Mr Miller believes any retention payment would have greater benefits if it were offered to people in their second or third year in the NHS because it would help boost the number of recruits into the sector. He says: “I would rather that we had six people for three years than keep two people for five years.” While negotiations on the possibility of a national recruitment and retention payment for hospital pharmacy continues, attempts to introduce local deals along the same lines have been unpopular.
Professor Kay had drawn up plans for introducing a recruitment and retention payment for applications for band 7 posts at her trust, but the proposal was rejected by other chief pharmacists in Yorkshire, so was shelved. She says: “I couldn’t get agreement from other people within pharmacy because there was a feeling that it would have a knock-on effect on recruitment in the other trusts.”
Mr Croot is concerned who would foot the bill if recruitment and retention payments were introduced. He says: “I remember, pre-2000, some trusts introduced recruitment and retention payments and ended up shedding posts to pay for it. If it’s centrally funded it could possibly be attractive. At the moment we don’t have a problem retaining or recruiting people — but that could change tomorrow.”
Movement to primary care trusts
While hospitals have historically lost pharmacists to the community sector there has also, in the past year, been a movement of experienced pharmacists to primary care trusts. There is a feeling that there are new job opportunities for pharmacists in primary care — posts devoted to prescribing and medicines management — created by the development of practice-based commissioning.
In Leeds, for example, the acute trust is looking at creating joint appointment with PCTs in order to stop pharmacists moving into the primary care sector — it is a move other acute trusts are also considering.
Professor Kay says: “I think what is happening is that some people are being trained in the hospital sector and then moving to PCTs as clinical pharmacists. I think we should have more cross sector training opportunities and I think it would be useful if we could have posts where people spend a year in a PCT and then a year with the acute trust.”

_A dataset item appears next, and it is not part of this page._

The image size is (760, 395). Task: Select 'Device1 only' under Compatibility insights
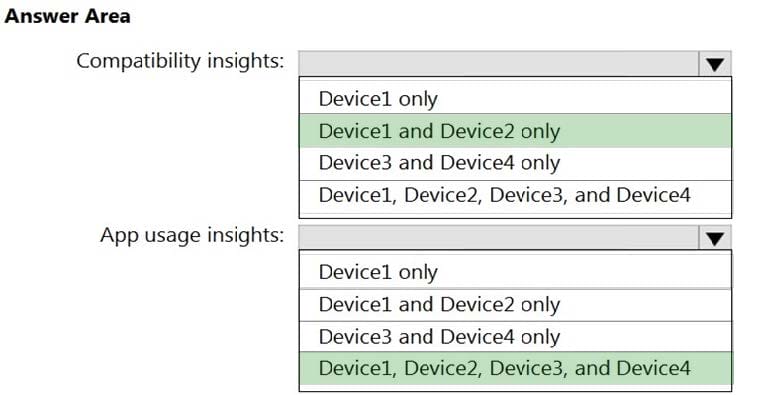tap(515, 98)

No evidence that newly qualified pharmacists trained in Scotland go to the community sector
Newly qualified pharmacists in Scotland who trained in hospital are taking a break before looking for their first job, it emerged in June 2008.
The lack of available pharmacists to fill junior grade 6 posts can also be attributed partly to low staff morale in hospital pharmacies brought about by delays in implementing new bands and pay rates under Agenda for Change, he said.
In his own board — NHS Greater Glasgow and Clyde, which employs 25 per cent of the hospital pharmacists in Scotland — only 70 per cent of staff have finished their assimilation under AfC, he said.
Mr Lannigan who is the board’s lead pharmacist for acute care, mental health and innovation said: “That is causing a bit of a problem because people aren’t sure what their band is. There is also a feeling among some senior staff that they didn’t come out of AfC as well as they had hoped. People aren’t leaving in droves yet but there is a general air of poor morale, which isn’t encouraging preregistration trainees to come into the service.”
Unlike in England and Wales, those young pharmacists who trained in hospital are not being attracted to community and supermarket pharmacy which can offer higher salaries and greater flexible working.
He said: “There is no particular evidence that newly qualified pharmacists have gone to the community sector, by and large what is happening is that people are deciding to go off travelling and take a break between finishing their preregistration training and beginning their first job. We don’t know yet whether this is a one off or not.”